The really strange thing was there had been absolutely no resistance from Richo, and there might've been a couple of reasons for that. One explanation is that Richards knew he was far enough behind that he'd have to rely on his young teammate suffering a DNF, and for drivers of a certain mindset that kind of victory is no victory at all. In that situation it wouldn't matter whether he was a tenth of a second behind or ten seconds ahead, Skaife would either drop out or he wouldn't, so why not just relax and enjoy the ride? The other possibility – and one I have to stress is just a vibe, with zero facts to back it up – is that, although Fred Gibson always denied employing team orders, he had sat his drivers down before the weekend and told them that Skaife was to win the championship. It would be better for the team and the sport to have a fresh young face carrying the #1 into the new era, so Freddo held court and worked out an arrangement between his two drivers regarding who would win what and how. The only evidence for that is what happened at the next race, nearly two months later, in the final AMSCAR round...
Whoopsy Daisy
The third (and last) AMSCAR meeting for the year was held two whole months later, on 23 August. The event produced the usual short grid of Sydney regulars who all engaged in the expected (and rather exciting) intense pack race. But the crucial moment came in the opening seconds, when Skaife, starting from pole, fluffed the start.
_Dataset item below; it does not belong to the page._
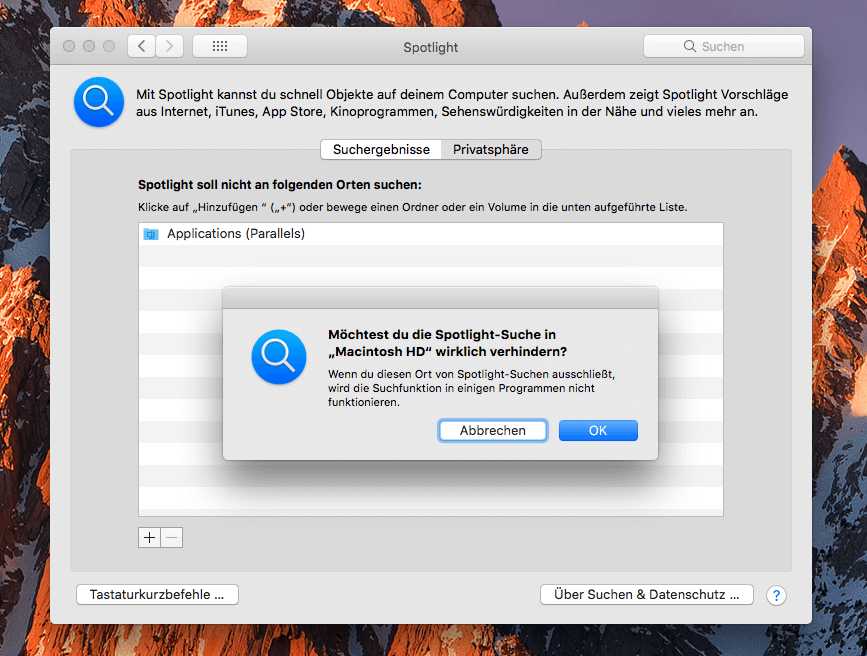
Task: Click the Applications (Parallels) folder icon in the list
Action: coord(151,233)
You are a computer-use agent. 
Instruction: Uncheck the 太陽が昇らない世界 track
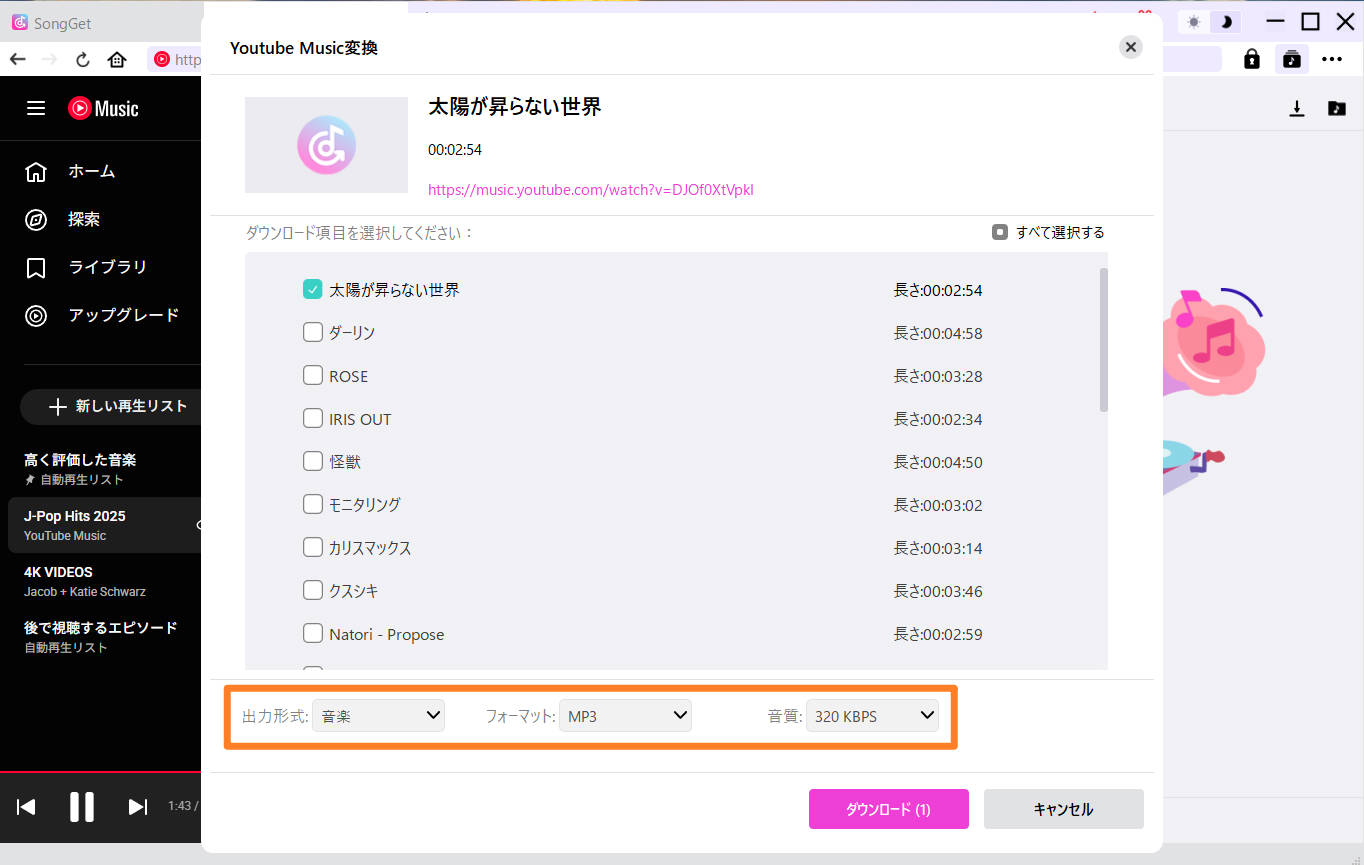click(313, 289)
Yep, as the race got underway, Richards shot off into the distance and Skaife was swallowed up by the pack, finding his momentum only just ahead of Rohan Onslow in the Bob Forbes Racing VN Commodore (which this weekend was in a new silver livery, courtesy of new sponsor Chicago Pneumatic). What on earth had gone wrong? Are you seriously going to tell me that Mark Skaife, the reigning Australian champion twice over, in a car famous for blitzing it off the line, where the procedure for doing so was literally just to engage first, redline the engine and drop the clutch... somehow got that wrong? This was something he'd never done before and, as far as I know, he only ever did it once again... in the second heat, later that same day! It might be all inference and no evidence, but I'm calling it: Skaife did that on purpose. The deal Gibson had surely brokered was that Skaife would win the ATCC, and as a consolation prize, Richards would get AMSCAR.
Longhurst did what he could, but in the end Gibson Motorsport won their first AMSCAR title, and Richards his third (having previously won it in 1985 and '87, back in his BMW days). With an even 100 points, he just edged out Skaife with 97, with Colin Bond well behind on 42, and former AMSCAR master Longhurst only on 40. It was a rather low-key event for the final pure Group A race to be held in Australia, as the next one would be a triple-treat with three rulebooks. And after that would come the big one, the final Bathurst to be run by Group A cars, and only the racing gods knew how that was going to turn out...
* As far as I can tell, Jodi Russell was the wife of Graham Russell, member of radio soft-rockers Air Supply, but I'm not really familiar with their work.